Bryan Stevenson, author of Just Mercy: A Story of Justice and Redemption, says that to be a people of SOUL in a nation with a warring soul, we must, like Jesus, be stone catchers. It is not enough to NOT cast stones of hate, bigotry, intolerance or microaggression. We are to be stone catchers.
And Dr. Douglas outlines ways to be stone catchers. First: show up! She sadly asked, “Where were all the white folk who protested George Floyd’s murder when, in June of last year, Jayland Walker was shot more than 40 times for a traffic violation? Their (Our) absence was noticed. White folk need to show up in homes, town meetings, board meetings. White folk need to show up for a world free from the legacy of slavery and with all of its “isms.” White folk need to protest the murder of people who are stoned to death today because of who they are.
Second: speak up! What will it take to give us the courage to speak up against systemic racism. Martin Luther King, Jr. poignantly said that “the ultimate tragedy is not the oppression and cruelty by the bad people, but the silence over that by good people.” White supremacy is etched into the soul of the nation.
Third: White folk need to stand with those who suffer injustice. Dr. Douglas tells the story of a Black man who felt more and more uncomfortable in his gentrified neighborhood. He was afraid that, like other Black men, he would be murdered for walking around his own neighborhood. So, his neighbors would daily walk with him. This is what it means to stand in solidarity with those at whom society casts stones.
Jesus was a stone catcher for the woman allegedly caught in adultery. His entire ministry was about stone catching. Jesus caught stones for the Samaritans, for the blind, for the lame, for any group targeted by hatred, prejudice, bigotry and fear.

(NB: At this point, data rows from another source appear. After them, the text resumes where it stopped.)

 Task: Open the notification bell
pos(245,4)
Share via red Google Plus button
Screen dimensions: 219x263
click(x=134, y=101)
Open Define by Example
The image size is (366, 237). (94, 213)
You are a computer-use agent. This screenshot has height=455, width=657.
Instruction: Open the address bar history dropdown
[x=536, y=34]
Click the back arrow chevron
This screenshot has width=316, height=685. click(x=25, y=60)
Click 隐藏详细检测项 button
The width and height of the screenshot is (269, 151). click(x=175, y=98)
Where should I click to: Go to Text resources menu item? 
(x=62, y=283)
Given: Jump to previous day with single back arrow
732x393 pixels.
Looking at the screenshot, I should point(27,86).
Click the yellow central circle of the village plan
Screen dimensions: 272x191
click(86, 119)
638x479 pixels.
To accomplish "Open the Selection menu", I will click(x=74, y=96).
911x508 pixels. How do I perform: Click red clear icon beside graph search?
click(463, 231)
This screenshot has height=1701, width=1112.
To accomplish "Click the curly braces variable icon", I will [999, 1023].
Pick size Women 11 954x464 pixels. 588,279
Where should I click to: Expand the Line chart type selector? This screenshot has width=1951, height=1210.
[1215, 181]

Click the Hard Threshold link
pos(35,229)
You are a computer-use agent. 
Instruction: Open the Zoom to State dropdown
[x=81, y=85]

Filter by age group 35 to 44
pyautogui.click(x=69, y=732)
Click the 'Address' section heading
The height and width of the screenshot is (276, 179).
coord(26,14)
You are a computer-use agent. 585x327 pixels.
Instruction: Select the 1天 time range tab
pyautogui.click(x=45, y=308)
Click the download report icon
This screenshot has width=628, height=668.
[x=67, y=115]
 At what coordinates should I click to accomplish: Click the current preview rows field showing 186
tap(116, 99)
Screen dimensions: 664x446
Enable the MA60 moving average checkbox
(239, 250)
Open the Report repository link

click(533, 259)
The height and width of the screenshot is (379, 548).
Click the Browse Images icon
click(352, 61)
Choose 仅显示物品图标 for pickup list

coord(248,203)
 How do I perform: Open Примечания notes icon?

Jesus did not hide behind his male privilege, his Jewish privilege, his Divine privilege, any of which might have protected him at various times. Rather, Jesus used his privilege to catch stones being thrown at others.
We must do the same. The privileges that protect us should propel us to protect those whose lives are in danger. Those who gathered in Buffalo at the 1843 National Negro Convention put their own lives at risk to stand with their enslaved siblings. Now, in a nation with a warring soul, we must refuse to be anything less than stone catchers. This is what it means to be A SOUL-ful people!
The Lord has promised good to me, his word my hope secures;
He will my shield and portion be, as long as life endures.
Do you recognize these names? Aaron Salter, Jr. Celestine Chaney, Roberta Drury, Andre Mackniel, Katherine Massey, Margus Morrison, Heyward Patterson, Geraldine Talley, Ruth Whitfield, Pearl Young. Their lives no longer endure on this earth. They are the Buffalo 10, murdered on May 14, 2022 at Tops Friendly Market on the East Side of Buffalo by a white supremacist from Conklin, NY. St. Paul’s UMC has made the decision to stand up and speak up by standing with the neighborhood in which the Buffalo 10 lived and shopped. Our Easter Offering this year will support scholarships for impoverished youth of this neighborhood. Please begin now to prayerfully consider a generous donation as we endeavor to catch stones on behalf of those upon whom racists seek to do harm only due to the color of their neighbor’s skin.
Over the next four weeks, we will spell out S-O-U-L ~ SOUL. We are called to be SOUL-ful People on behalf of Christ! S-Stone Catcher.